TRECHO SELECIONADO
☆ ☆ ☆ ☆ ☆

O presidente Jair Bolsonaro renunciou à Presidência quando,
diante de cinco mil brasileiros mortos, perguntou “e daí?” Não exerce a
Presidência quem demonstra tal desprezo pelo seu próprio povo. Já não cabe mais
esperança de que ele entenda como é desempenhar as “magnas funções”, para as
quais foi eleito. Há suficientes palavras e atos ofensivos ao longo desta
pandemia demonstrando que Bolsonaro jamais assumirá o papel que tantos líderes
na história do mundo exerceram quando seus povos viveram tragédias. A nossa se
desdobra em vários campos, na saúde, na economia, na vida social e pessoal. Mas
Bolsonaro vive em seu mundinho como se a realidade não fosse essa fratura
exposta.
Ontem foi um dia de derrota para o presidente Jair
Bolsonaro, mas grande mesmo é a dor do país. No Brasil real contou-se de novo
mais de 400 mortos num dia, e ainda ouvia-se o eco da voz de Bolsonaro
escarnecendo —“lamento, mas e daí?” — quando se atravessou, na véspera, a marca
de 5 mil mortos. No seu mundo, Bolsonaro ficou irritado porque não conseguiu
nomear o amigo Alexandre Ramagem para a Polícia Federal. Na vida real, o país
vive a aflição, o medo, a solidão, a falta de ar, a morte sem os rituais de
despedidas, os enterros apressados, a longa espera nas filas por um direito, o
risco cotidiano.

☆ ☆ ☆ ☆ ☆

MATERIAL DE ESTUDO
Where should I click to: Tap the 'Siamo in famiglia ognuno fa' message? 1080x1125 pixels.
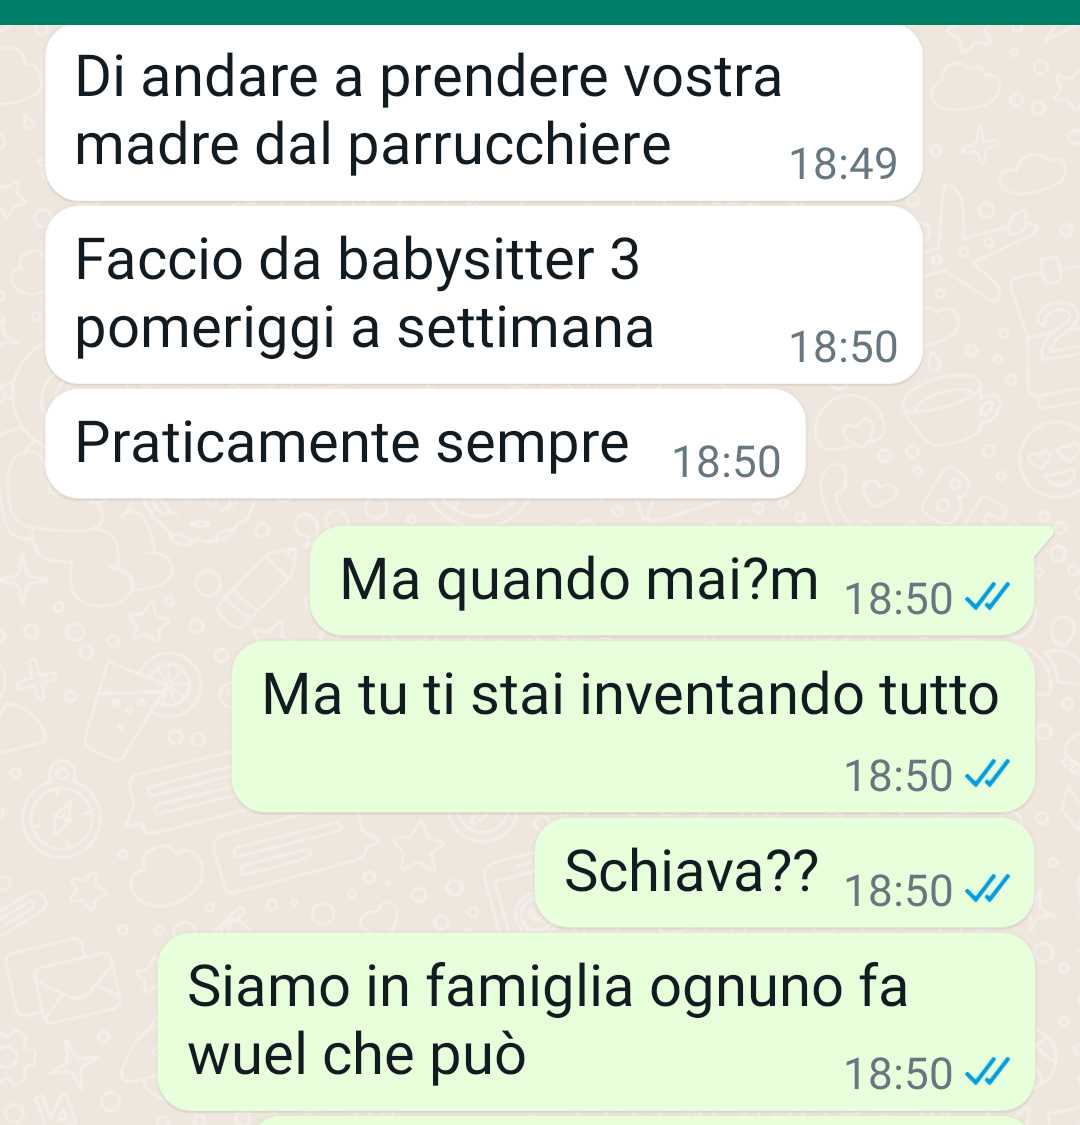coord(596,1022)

☆ ☆ ☆ ☆ ☆

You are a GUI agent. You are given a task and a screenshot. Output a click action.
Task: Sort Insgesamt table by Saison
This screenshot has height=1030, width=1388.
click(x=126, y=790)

☆ ☆ ☆ ☆ ☆

ENUNCIADO
Copie sem nenhuma alteração a parte do texto sobre Bolsonaro que começa nas palavras "Ontem foi um" e para logo depois de "risco cotidiano.".

RESOLUÇÃO
Ontem foi um dia de derrota para o presidente Jair
Bolsonaro, mas grande mesmo é a dor do país. No Brasil real contou-se de novo
mais de 400 mortos num dia, e ainda ouvia-se o eco da voz de Bolsonaro
escarnecendo —“lamento, mas e daí?” — quando se atravessou, na véspera, a marca
de 5 mil mortos. No seu mundo, Bolsonaro ficou irritado porque não conseguiu
nomear o amigo Alexandre Ramagem para a Polícia Federal. Na vida real, o país
vive a aflição, o medo, a solidão, a falta de ar, a morte sem os rituais de
despedidas, os enterros apressados, a longa espera nas filas por um direito, o
risco cotidiano.